**Assigned task:**
Every record, from first to last, should be retyped word for word.

◆ ◆ ◆ ◆ ◆ ◆ ◆

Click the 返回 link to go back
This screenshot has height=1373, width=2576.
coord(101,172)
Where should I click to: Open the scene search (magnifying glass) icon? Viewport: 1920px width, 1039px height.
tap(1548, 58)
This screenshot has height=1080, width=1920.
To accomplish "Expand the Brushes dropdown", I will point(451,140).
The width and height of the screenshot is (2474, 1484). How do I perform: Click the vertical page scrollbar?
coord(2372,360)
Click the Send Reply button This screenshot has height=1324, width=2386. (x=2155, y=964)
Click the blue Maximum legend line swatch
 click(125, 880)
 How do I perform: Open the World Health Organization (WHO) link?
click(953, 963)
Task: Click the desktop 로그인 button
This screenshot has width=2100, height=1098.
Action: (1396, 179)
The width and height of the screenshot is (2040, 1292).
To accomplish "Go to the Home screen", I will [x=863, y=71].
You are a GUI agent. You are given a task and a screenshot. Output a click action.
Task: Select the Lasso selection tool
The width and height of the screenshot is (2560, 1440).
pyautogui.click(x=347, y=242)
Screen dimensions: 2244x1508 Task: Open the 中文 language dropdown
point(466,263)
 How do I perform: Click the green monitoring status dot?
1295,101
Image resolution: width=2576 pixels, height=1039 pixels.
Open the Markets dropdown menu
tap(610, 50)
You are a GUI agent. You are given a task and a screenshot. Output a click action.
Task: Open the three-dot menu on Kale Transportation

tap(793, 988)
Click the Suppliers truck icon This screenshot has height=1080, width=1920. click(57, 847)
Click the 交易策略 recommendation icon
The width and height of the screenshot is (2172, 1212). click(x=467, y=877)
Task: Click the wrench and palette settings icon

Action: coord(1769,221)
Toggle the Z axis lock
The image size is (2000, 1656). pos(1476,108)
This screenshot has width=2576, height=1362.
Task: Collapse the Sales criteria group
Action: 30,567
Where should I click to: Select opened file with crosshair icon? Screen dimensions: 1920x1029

◆ ◆ ◆ ◆ ◆ ◆ ◆

**Solved exercise:**
Click the 返回 link to go back
This screenshot has height=1373, width=2576.
coord(101,172)
Where should I click to: Open the scene search (magnifying glass) icon? Viewport: 1920px width, 1039px height.
tap(1548, 58)
This screenshot has height=1080, width=1920.
To accomplish "Expand the Brushes dropdown", I will point(451,140).
The width and height of the screenshot is (2474, 1484). How do I perform: Click the vertical page scrollbar?
coord(2372,360)
Click the Send Reply button This screenshot has height=1324, width=2386. (x=2155, y=964)
Click the blue Maximum legend line swatch
 click(125, 880)
 How do I perform: Open the World Health Organization (WHO) link?
click(953, 963)
Task: Click the desktop 로그인 button
This screenshot has width=2100, height=1098.
Action: (1396, 179)
The width and height of the screenshot is (2040, 1292).
To accomplish "Go to the Home screen", I will [x=863, y=71].
You are a GUI agent. You are given a task and a screenshot. Output a click action.
Task: Select the Lasso selection tool
The width and height of the screenshot is (2560, 1440).
pyautogui.click(x=347, y=242)
Screen dimensions: 2244x1508 Task: Open the 中文 language dropdown
point(466,263)
 How do I perform: Click the green monitoring status dot?
1295,101
Image resolution: width=2576 pixels, height=1039 pixels.
Open the Markets dropdown menu
tap(610, 50)
You are a GUI agent. You are given a task and a screenshot. Output a click action.
Task: Open the three-dot menu on Kale Transportation

tap(793, 988)
Click the Suppliers truck icon This screenshot has height=1080, width=1920. click(57, 847)
Click the 交易策略 recommendation icon
The width and height of the screenshot is (2172, 1212). click(x=467, y=877)
Task: Click the wrench and palette settings icon

Action: coord(1769,221)
Toggle the Z axis lock
The image size is (2000, 1656). pos(1476,108)
This screenshot has width=2576, height=1362.
Task: Collapse the Sales criteria group
Action: 30,567
Where should I click to: Select opened file with crosshair icon? Screen dimensions: 1920x1029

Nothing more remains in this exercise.